Upacara diikuti puluhan umat Hindu setempat dan sejumlah pemedek dari Bali. Ritual diawali dengan tirta prayascita dan pelukatan lokasi. Upacara ini melibatkan sejumlah pemangku dari Bali dan Jawa. Suara bunyi genta mengalun mengiringi prosesi upacara. Para pemangku berkeliling memberikan tirta suci di seluruh areal candi yang akan segera dibangun. Setelah itu dilanjutkan penyucian batu yang akan ditanam di dasar candi.
Prosesi dilanjutkan peletakan batu yang dilakukan perwakilan tokoh umat Hindu Jawa dan Bali. Umat dari Bali diwakili Anak Agung Ngurah Manik Danendra,sedang dari Jawa diwakili pengurus PHDI Kecamatan Bangorejo. Batu yang ditanam sebagai dasar diambil dari tiga gunung di Banyuwangi. Masing-masing, gunung Tumpangpitu, gunung Raung dan gunung Srawet. Ketiga puncak gunung ini diyakini memiliki ikatan sejarah. Konon, ketiganya adalah perwujudan dari Tri Murti. Lokasinya berada dalam garis segitiga yang membentang dari utara ke selatan.

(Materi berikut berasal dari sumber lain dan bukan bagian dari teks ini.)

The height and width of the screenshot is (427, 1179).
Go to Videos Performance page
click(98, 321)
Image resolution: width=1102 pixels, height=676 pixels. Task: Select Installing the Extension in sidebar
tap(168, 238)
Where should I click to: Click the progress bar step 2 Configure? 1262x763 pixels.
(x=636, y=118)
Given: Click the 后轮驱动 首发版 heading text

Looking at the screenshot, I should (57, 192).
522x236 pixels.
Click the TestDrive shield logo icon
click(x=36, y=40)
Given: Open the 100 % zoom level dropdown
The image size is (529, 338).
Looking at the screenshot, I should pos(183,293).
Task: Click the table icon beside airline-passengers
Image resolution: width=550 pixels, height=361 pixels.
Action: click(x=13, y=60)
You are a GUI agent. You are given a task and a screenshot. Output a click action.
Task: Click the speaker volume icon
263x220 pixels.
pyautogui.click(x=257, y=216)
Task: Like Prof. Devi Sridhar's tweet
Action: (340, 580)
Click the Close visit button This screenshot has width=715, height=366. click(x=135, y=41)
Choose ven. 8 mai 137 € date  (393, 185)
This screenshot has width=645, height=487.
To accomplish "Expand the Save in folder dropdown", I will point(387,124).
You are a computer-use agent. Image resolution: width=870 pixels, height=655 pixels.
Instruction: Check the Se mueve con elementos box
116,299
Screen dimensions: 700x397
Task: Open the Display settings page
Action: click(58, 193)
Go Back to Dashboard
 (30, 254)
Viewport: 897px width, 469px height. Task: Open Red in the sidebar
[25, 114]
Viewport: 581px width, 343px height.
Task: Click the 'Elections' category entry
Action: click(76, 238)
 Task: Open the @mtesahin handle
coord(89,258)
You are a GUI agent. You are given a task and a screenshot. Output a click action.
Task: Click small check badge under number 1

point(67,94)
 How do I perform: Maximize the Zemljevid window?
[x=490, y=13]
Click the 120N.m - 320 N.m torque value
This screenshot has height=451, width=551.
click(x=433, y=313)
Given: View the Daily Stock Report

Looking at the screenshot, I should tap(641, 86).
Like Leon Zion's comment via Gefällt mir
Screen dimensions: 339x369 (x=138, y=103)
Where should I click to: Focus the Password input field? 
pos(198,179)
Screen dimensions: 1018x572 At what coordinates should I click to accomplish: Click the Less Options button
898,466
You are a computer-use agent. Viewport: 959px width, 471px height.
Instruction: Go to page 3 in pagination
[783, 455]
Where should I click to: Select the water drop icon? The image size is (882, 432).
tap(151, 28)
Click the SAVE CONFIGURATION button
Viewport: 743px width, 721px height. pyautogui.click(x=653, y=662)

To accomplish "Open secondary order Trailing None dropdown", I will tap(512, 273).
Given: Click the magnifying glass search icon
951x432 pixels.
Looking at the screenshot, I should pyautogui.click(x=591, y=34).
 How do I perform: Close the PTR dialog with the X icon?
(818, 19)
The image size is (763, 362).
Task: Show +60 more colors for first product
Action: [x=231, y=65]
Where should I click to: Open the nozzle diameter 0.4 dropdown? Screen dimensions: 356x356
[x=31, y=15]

Usai mulang dasar, ritual dilanjutkan persembahyangan bersama. Sebelumnya, umat mendengarkan dharma wacana dari pengurus PHDI Bangorejo terkait tujuan pembangunan candi tersebut. Termasuk pengalaman rohani yang dirasakan Anak Agung Ngurah Manik Danendra sesaat setelah datang di lokasi. Dia mengaku melihat seberkas sinar putih di atas puncak gunung Srawet. ''Ini adalah kenyataan, apa yang terjadi pasti akan terwujud, termasuk pembangunan candi,'' kata Danendra.
Rencananya, candi di puncak gunung itu dibangun dengan ketinggian sekitar 9 meter. Di dalamnya akan diisi pratima Raja Airlangga dan Empu Bharadah. Dua tokoh ini adalah tauladan kebersamaan antara raja dan penasehat istana. Diyakini, puncak Srawet pernah digunakan semadi Prabu Airlangga sebelum berangkat ke Bali dan akhirnya menjadi raja diraja di tanah Jawa.
Upacara diakhiri dengan selamatan menggunakan adat Jawa. Sesaji yang digunakan seluruhnya mengadopsi filosofi Jawa yang dikenal dengan selamatan. Prosesinya, sesaji diletakkan di depan Padmasana, kemudian tokoh umat setempat memberikan doa menggunakan bahasa Jawa kuno. Setelah itu, umat bersama-sama menyantap tumpeng tersebut.